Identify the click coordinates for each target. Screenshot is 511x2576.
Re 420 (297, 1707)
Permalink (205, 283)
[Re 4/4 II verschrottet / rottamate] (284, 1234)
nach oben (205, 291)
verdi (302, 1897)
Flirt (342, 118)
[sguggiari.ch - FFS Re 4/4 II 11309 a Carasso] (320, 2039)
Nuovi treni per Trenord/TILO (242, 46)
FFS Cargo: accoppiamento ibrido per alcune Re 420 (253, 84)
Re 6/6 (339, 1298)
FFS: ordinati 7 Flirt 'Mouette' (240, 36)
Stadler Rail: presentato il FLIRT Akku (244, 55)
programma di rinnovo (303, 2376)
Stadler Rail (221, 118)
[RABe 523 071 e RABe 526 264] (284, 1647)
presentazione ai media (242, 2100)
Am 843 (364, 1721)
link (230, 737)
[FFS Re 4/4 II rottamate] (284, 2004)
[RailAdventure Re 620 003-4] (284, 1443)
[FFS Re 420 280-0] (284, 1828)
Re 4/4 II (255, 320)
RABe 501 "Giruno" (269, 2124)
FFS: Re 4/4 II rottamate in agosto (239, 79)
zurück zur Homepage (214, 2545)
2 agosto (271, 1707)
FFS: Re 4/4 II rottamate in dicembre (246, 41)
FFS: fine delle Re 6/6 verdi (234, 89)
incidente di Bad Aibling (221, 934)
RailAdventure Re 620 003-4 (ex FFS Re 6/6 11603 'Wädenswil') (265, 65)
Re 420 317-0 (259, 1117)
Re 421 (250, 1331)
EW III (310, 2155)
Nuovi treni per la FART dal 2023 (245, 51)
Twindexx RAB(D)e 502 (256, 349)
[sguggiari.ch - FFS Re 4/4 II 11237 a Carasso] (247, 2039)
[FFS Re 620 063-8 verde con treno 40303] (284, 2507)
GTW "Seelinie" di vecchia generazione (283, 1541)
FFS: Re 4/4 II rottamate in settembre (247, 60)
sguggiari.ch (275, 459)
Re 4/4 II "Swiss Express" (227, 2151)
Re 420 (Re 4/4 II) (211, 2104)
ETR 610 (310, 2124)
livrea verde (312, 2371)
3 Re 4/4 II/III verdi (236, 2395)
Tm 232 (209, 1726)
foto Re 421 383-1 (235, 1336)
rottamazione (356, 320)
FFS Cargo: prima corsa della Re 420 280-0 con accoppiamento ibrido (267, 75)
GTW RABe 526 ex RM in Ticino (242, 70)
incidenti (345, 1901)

:::

Exercise objective: Go through the listing above and list every line that has the word "rottamate".

Task solution:
[Re 4/4 II verschrottet / rottamate] (284, 1234)
[FFS Re 4/4 II rottamate] (284, 2004)
FFS: Re 4/4 II rottamate in agosto (239, 79)
FFS: Re 4/4 II rottamate in dicembre (246, 41)
FFS: Re 4/4 II rottamate in settembre (247, 60)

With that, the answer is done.